The proposed network demonstrates strong performance on the KITTI dataset, achieving state-of-the-art results in both 3D object detection and depth prediction benchmarks. For example, it reports significant improvements over existing methods such as RTM3D and M3D-RPN, with 21.65% accuracy in the easy category of the KITTI test set. The integration of the ground-aware convolution module contributes to excellent depth perception and object localization capabilities.

Theoretical and Practical Implications

From a theoretical perspective, the integration of ground plane constraints represents a promising direction for improving the depth perception of monocular systems.
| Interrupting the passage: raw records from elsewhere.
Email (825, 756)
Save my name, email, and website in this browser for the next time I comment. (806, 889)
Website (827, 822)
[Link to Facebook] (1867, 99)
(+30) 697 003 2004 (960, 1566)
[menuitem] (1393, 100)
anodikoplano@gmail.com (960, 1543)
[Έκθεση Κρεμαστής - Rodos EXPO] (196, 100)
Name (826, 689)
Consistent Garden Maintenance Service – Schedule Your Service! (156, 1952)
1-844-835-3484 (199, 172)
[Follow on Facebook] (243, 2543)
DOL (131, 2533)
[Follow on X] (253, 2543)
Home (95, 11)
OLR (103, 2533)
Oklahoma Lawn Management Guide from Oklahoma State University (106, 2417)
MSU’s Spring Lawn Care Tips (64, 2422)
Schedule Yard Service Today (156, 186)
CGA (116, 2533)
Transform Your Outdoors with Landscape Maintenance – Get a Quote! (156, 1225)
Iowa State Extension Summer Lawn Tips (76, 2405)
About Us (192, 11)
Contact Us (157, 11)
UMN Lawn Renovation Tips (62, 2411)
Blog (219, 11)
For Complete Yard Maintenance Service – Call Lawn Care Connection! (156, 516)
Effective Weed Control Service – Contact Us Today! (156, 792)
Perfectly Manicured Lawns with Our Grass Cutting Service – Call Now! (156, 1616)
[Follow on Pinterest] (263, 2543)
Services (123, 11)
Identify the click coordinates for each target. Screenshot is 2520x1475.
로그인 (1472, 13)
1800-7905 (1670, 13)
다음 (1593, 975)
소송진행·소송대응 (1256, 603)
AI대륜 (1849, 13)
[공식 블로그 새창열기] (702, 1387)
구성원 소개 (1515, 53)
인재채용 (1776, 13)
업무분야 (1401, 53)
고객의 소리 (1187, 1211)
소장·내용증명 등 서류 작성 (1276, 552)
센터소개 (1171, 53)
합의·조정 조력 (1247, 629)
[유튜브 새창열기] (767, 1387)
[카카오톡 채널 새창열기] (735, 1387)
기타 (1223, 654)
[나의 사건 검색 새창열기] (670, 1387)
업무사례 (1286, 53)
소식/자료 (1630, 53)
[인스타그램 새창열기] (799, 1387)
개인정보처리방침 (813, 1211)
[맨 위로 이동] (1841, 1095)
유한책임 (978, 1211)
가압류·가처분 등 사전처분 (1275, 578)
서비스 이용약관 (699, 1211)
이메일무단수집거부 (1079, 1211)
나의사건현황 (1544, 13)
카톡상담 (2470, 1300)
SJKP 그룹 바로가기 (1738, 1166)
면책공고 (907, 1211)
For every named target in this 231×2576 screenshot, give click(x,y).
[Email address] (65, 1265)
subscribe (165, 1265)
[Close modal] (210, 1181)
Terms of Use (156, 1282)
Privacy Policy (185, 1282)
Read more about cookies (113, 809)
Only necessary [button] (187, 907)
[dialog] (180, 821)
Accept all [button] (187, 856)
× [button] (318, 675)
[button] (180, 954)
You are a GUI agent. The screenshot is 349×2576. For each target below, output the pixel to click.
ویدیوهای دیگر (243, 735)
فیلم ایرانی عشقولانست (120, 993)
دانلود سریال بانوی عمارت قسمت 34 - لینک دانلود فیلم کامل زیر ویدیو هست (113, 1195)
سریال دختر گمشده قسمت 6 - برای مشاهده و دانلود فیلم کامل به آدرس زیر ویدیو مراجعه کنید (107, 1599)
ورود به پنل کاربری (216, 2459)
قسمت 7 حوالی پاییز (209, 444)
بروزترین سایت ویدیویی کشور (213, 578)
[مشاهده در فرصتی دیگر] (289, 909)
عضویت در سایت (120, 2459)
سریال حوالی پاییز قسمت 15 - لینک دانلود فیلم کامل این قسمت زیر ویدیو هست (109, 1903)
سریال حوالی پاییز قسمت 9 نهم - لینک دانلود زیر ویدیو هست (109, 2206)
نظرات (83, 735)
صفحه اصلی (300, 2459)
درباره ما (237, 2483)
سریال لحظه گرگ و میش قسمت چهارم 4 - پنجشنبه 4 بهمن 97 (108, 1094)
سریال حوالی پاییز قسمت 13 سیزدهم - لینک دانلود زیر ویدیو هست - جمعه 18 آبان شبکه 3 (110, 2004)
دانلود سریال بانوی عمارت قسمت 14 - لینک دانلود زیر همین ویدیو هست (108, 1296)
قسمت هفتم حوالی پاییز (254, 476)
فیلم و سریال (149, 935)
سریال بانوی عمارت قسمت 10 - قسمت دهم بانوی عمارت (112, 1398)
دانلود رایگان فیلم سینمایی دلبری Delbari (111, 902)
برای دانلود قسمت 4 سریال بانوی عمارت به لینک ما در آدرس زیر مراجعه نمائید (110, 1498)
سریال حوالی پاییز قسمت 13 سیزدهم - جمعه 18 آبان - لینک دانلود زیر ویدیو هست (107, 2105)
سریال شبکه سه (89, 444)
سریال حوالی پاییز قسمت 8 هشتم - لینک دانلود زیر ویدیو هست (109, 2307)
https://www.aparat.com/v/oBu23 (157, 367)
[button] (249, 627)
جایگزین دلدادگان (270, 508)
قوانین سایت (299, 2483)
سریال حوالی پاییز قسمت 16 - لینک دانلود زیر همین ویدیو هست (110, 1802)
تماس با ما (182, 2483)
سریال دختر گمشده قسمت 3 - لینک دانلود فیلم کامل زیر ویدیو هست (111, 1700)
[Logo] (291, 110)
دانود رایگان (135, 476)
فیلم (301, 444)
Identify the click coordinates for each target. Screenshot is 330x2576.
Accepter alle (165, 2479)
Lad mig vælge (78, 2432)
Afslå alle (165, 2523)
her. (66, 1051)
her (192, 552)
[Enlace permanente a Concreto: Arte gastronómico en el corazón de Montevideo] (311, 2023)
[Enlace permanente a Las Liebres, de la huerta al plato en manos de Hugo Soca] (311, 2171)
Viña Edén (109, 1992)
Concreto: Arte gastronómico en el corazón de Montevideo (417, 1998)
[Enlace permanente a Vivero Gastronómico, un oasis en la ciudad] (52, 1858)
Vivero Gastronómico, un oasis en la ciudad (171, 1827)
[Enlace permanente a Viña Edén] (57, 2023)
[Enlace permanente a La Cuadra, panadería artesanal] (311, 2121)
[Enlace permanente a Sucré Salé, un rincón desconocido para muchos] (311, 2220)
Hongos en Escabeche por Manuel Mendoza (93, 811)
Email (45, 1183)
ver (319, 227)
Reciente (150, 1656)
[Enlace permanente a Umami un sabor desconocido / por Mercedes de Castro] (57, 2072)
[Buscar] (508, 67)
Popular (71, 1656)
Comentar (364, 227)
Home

By embedding floor-based priors within the network architecture, the proposed methods facilitate improved geometric understanding from a single camera input, which is crucial in scenarios with constrained budgets.

Practically, these advancements may catalyze the adoption of monocular solutions in real-world autonomous driving systems. The increased efficiency and reliability brought by such methodological enhancements can reduce reliance on expensive and complex sensor arrays.

Future Directions

The work presents a foundation for future exploration into more sophisticated modeling of scene geometry, including varying ground levels and complex urban environments. Furthermore, extension to more diverse datasets and scenarios could enhance the robustness and generalizability of the proposed approach. Subsequent research could investigate the fusion of ground-aware monocular approaches with other sensory data to address limitations in challenging lighting or weather conditions.

In summary, the paper delivers notable strides in monocular 3D detection by leveraging ground-aware strategies, paving the way for efficient deployment in autonomous driving applications.